Perhaps infrastructure could also be a leading indicator in current American society regarding a lessened ability to plan for the long term. Infrastructure is not a very sexy topic yet people will complain vehemently if it ends up falling into disrepair.
AT&T owns a unique skyscraper in Manhattan that may also serve as a key node in the government’s snooping into phone calls:
They called it Project X. It was an unusually audacious, highly sensitive assignment: to build a massive skyscraper, capable of withstanding an atomic blast, in the middle of New York City. It would have no windows, 29 floors with three basement levels, and enough food to last 1,500 people two weeks in the event of a catastrophe.
But the building’s primary purpose would not be to protect humans from toxic radiation amid nuclear war. Rather, the fortified skyscraper would safeguard powerful computers, cables, and switchboards. It would house one of the most important telecommunications hubs in the United States — the world’s largest center for processing long-distance phone calls, operated by the New York Telephone Company, a subsidiary of AT&T.
The building was designed by the architectural firm John Carl Warnecke & Associates, whose grand vision was to create a communication nerve center like a “20th century fortress, with spears and arrows replaced by protons and neutrons laying quiet siege to an army of machines within.”…
It is not uncommon to keep the public in the dark about a site containing vital telecommunications equipment. But 33 Thomas Street is different: An investigation by The Intercept indicates that the skyscraper is more than a mere nerve center for long-distance phone calls. It also appears to be one of the most important National Security Agency surveillance sites on U.S. soil — a covert monitoring hub that is used to tap into phone calls, faxes, and internet data.
Three quick thoughts:
- Telecommunications equipment and other vital infrastructure has to go somewhere in major cities. It is often covered up in a variety of ways. But, a 500+ foot building is difficult to disguise completely.
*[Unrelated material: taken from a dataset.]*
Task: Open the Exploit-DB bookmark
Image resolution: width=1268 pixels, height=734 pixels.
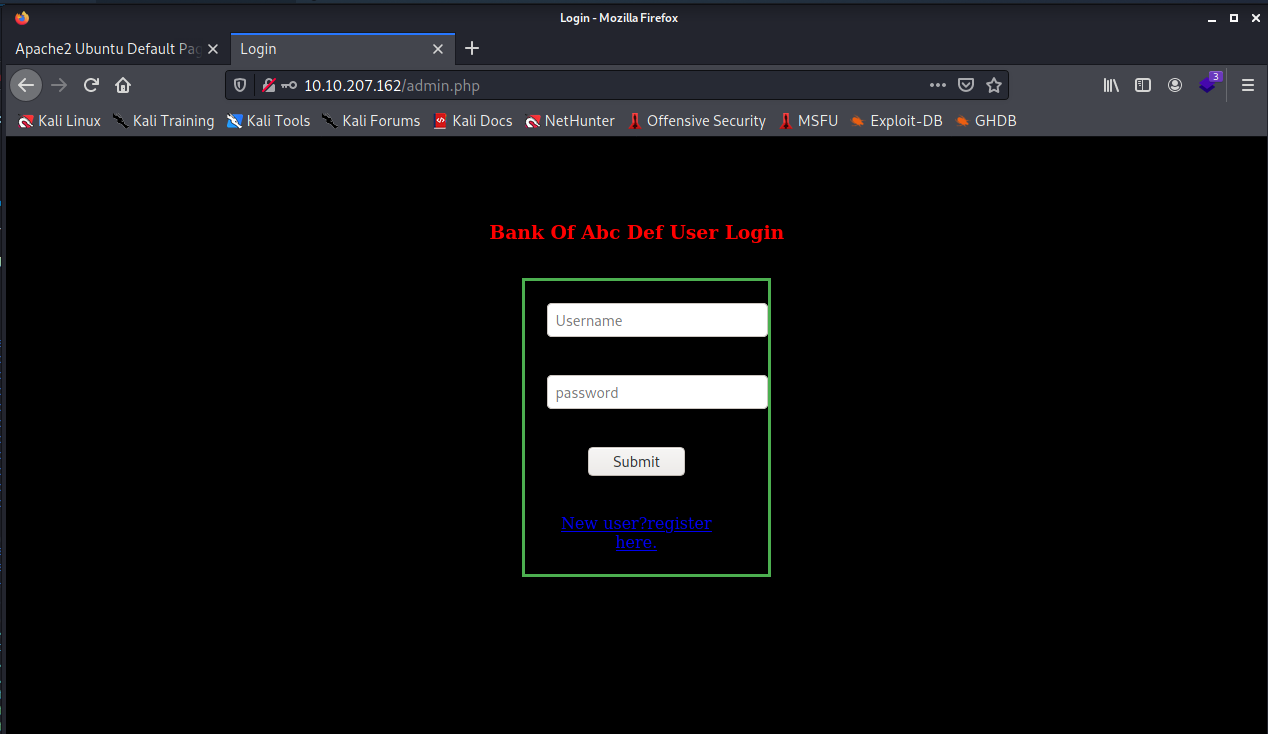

- Americans tend not to spend much time thinking about how many features of modern life happen. That such a large building is needed to house a “large international ‘gateway switch'” hints at what is needed behind the scenes when people use a phone to dial people outside the country.
- The article may be suggesting that the architecture of the building matches its sinister use. This sounds like post hoc theorizing. When construction started in 1969, the architecture fit what was needed: a protected building. I don’t know if it is possible to make such structures more beautiful or appealing. On the other hand, perhaps some can see past the functional approach used in the design of many infrastructure housings and admire such particular designs. Chic infrastructure?